Site-controlled formation of single Si nanocrystals in a buried SiO2 matrix using ion beam mixing

TL;DR

This paper presents a method for site-controlled fabrication of single silicon nanocrystals within a buried SiO2 matrix using ion beam mixing and thermal treatment, with detailed atomistic insights and precise control demonstrated.

Contribution

It introduces a novel ion beam mixing technique combined with focused ion beam patterning to achieve site-controlled single Si nanocrystals in a buried oxide layer.

Findings

Successful formation of single Si nanocrystals with 2.2 nm diameter.

Site-controlled assembly achieved using focused Ne+ ion beam.

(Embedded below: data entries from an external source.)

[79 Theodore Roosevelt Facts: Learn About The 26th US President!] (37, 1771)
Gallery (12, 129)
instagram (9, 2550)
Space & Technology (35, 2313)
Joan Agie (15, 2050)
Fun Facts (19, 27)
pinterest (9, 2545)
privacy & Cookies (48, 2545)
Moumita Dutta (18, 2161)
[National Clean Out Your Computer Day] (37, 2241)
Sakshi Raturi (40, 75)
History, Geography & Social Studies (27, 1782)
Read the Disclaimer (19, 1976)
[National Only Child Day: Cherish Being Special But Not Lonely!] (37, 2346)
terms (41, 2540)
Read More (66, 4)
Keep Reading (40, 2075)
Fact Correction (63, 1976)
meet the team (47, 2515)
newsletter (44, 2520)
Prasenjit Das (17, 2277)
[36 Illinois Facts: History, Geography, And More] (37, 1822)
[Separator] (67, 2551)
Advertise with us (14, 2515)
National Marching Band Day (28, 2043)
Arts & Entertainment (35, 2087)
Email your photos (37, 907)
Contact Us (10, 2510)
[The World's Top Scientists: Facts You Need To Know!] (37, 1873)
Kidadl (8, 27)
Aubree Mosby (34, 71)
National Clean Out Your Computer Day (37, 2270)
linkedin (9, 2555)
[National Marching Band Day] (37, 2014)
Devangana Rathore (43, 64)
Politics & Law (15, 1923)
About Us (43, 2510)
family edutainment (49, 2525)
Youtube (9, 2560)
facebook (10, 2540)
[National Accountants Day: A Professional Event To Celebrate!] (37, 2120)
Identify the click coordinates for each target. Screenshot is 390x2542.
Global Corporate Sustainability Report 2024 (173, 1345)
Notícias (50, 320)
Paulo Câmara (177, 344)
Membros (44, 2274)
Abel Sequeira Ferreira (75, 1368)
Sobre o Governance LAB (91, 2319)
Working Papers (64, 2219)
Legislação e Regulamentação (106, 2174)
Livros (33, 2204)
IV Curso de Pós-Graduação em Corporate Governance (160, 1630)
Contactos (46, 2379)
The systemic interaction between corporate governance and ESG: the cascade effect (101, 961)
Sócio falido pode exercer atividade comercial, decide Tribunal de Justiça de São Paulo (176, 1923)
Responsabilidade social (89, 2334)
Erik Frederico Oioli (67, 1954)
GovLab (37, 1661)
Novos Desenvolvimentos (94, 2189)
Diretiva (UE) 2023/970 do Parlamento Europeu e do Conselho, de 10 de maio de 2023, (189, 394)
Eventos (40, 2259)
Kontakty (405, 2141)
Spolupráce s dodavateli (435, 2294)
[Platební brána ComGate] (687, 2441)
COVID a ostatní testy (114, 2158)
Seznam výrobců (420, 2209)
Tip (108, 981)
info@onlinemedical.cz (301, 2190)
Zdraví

Quantitative analysis of nanocrystal size and distribution based on experimental parameters.

Abstract

For future nanoelectronic devices - such as room-temperature single electron transistors - the site-controlled formation of single Si nanocrystals (NCs) is a crucial prerequisite. Here, we report an approach to fabricate single Si NCs via medium-energy Si+ or Ne+ ion beam mixing of Si into a buried SiO2 layer followed by thermally activated phase separation. Binary collision approximation and kinetic Monte Carlo methods are conducted to gain atomistic insight into the influence of relevant experimental parameters on the Si NC formation process. Energy-filtered transmission electron microscopy is performed to obtain quantitative values on the Si NC size and distribution in dependence of the layer stack geometry, ion fluence and thermal budget. Employing a focused Ne+ beam from a helium ion microscope, we demonstrate site-controlled self-assembly of single Si NCs. Line irradiation with a fluence of 3000 Ne+/nm2 and a line width of 4 nm leads to the formation of a chain of Si NCs, and a single NC with 2.2 nm diameter is subsequently isolated and visualized in a few nanometer thin lamella prepared by a focused ion beam (FIB). The Si NC is centered between the SiO2 layers and perpendicular to the incident Ne+ beam.